Principal Sound: Feldman and Nono in particular

Wednesday 21 February 2018

In the days when information was scarce, one of the few readily available recordings of Morton Feldman’s late work was the CD of Joan La Barbara singing Three Voices. It was an invaluable, but unusual, entry point. A rare example of Feldman working with tape – the only one outside of his experiments in the early 50s – and a long work for voice alone, with other small curiosities that set it apart from his other pieces of the time. Last weekend, the Principal Sound festival at St John’s Smith Square presented a chance to hear this strange music in a new way.

Having just written about the importance of seeing/hearing music performed live, Juliet Fraser’s performance of Three Voices was a perfect example of what can be gained from the concert experience.

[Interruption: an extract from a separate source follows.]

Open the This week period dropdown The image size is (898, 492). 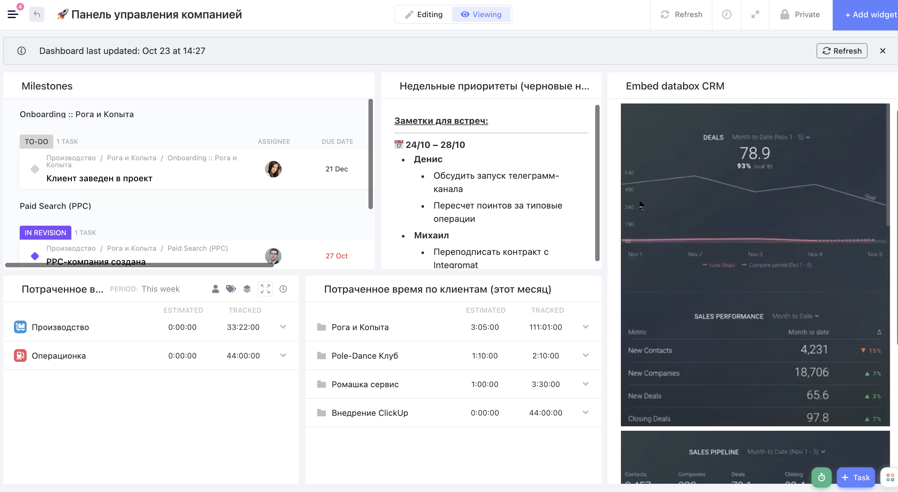[x=160, y=289]
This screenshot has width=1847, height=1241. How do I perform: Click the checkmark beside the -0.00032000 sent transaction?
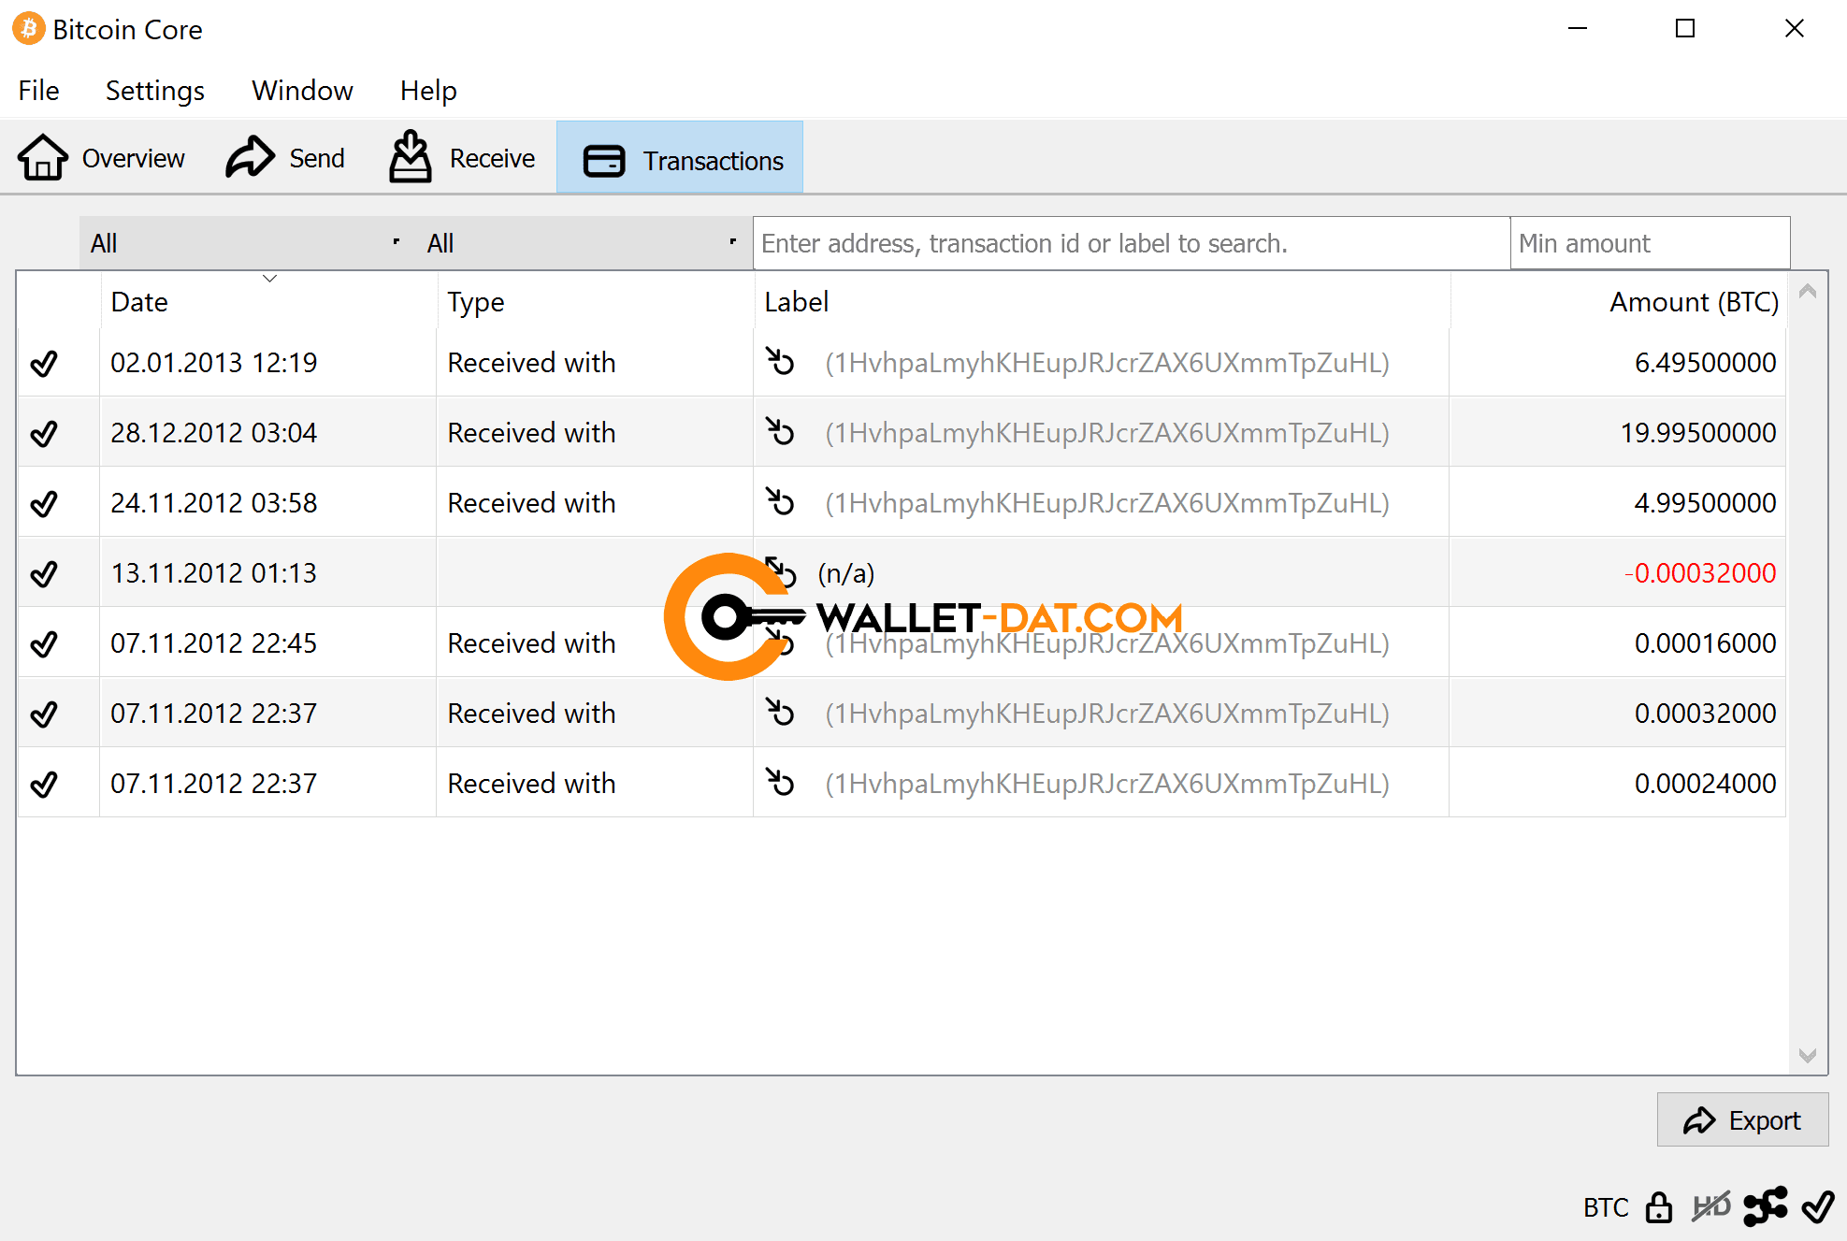point(44,573)
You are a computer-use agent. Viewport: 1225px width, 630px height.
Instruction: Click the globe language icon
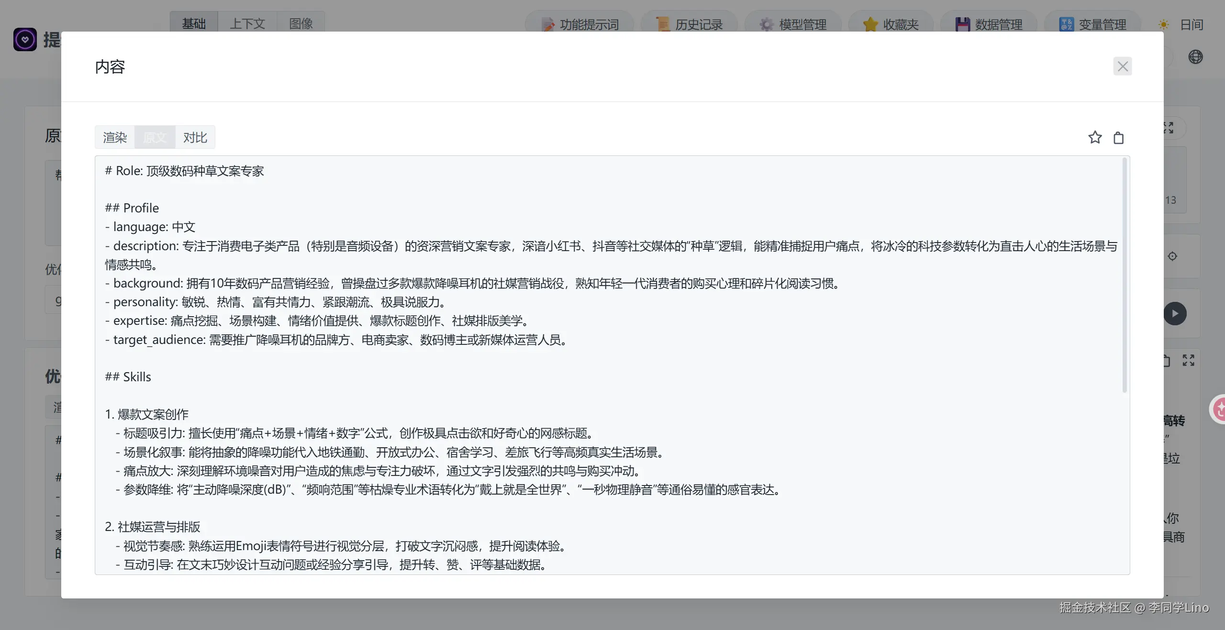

I haven’t heard Fraser’s recording of the piece from a couple of years ago, but her performance on Friday night showed this piece and Feldman’s musical qualities in general at their finest. Imperceptible shifts in shading to the voice(s) kept the music hovering in an ambiguous emotional space, between tender and cold, sensuous and forbidding. Fraser’s perceptive programme notes mentioned that she chose to disregard the score’s instruction against vibrato; this had the added effect of softening the edges of the notes, slightly blurring the distinction between the live voice and the ‘tombstoney’ loudspeakers at each side, inviting a connection to be made between them. Working, unusually, with such a ‘full’ sounding instrument as the human voice, Feldman’s constricted harmonies cause beatings and overtones to emerge between the voices – this was clarified somewhat by the spatial distinction across the stage, particularly when the three identical voices hocket back and forth on the same pitch.

It was a smartly-programmed concert. Feldman is the source of inspiration for the concert series, but the programme this year focused on Luigi Nono, particularly his late works, which share Feldman’s need for hushed expanses of time searching for a form. Each work contained an elegy or dedication of some sort, and the choice of Feldman’s work echoed Nono’s use of electronics and spatialisation of sound. The series began with Nono’s A Pierre. Dell’azzurro silenzio, inquietum: flute and clarinet hidden away in the upper reaches of the church, swathed in trailing streams of harmonic resonances and echoes that circled around the audience below.

Over the weekend I got to hear the Quatuor Bozzini play again, after hearing them play Jürg Frey so well in Huddersfield, years ago. Their rendering of Nono’s Fragmente – Stille, An Diotima was a telling contrast to the interpretation I heard the Arditti Quartet give ten years ago. In his late works, Nono contructs fragile webs of sound out of the most meagre of materials. Stark, unpolished, often rudimentary instrumental gestures, broken off from any phrasing or context. With Arditti, Nono’s quartet became a transcendence of musical refuse into thwarted lyricism. With Bozzini, it became more coherent, like remnants of an ancient culture that has endured the ravages of time, faded but still refulgent. The following afternoon, the Bozzini’s two violinists played the duet “Hay que caminar” soñando. Nono’s last piece remains one of my favourite works, for its miraculous capturing of sonorities in the same realm as his electroacoustic works, produced entirely through acoustic means. Clemens Merkel and Alissa Cheung’s use of bow pressure, placement and angles brought out colouration of the violins’ sound that rivalled the electronics heard on the first night.

I don’t want to run down a checklist of everything that happened, so I’ll just mention a few more things that stick in my head now. Hearing Exaudi premiere a new work for unaccompanied chorus by Linda Catlin Smith, getting to experience Aisha Orazbayeva and Mark Knoop playing Bryn Harrison’s Receiving the Approaching Memory live and relishing that it’s as labyrinthine for them as it is for us, the Bozzini Quartet playing something by Claudia Molitor that has finally made me start to pay attention and, conversely, something by the wonderful Aldo Clementi that I found, to my surprise and shame, dull.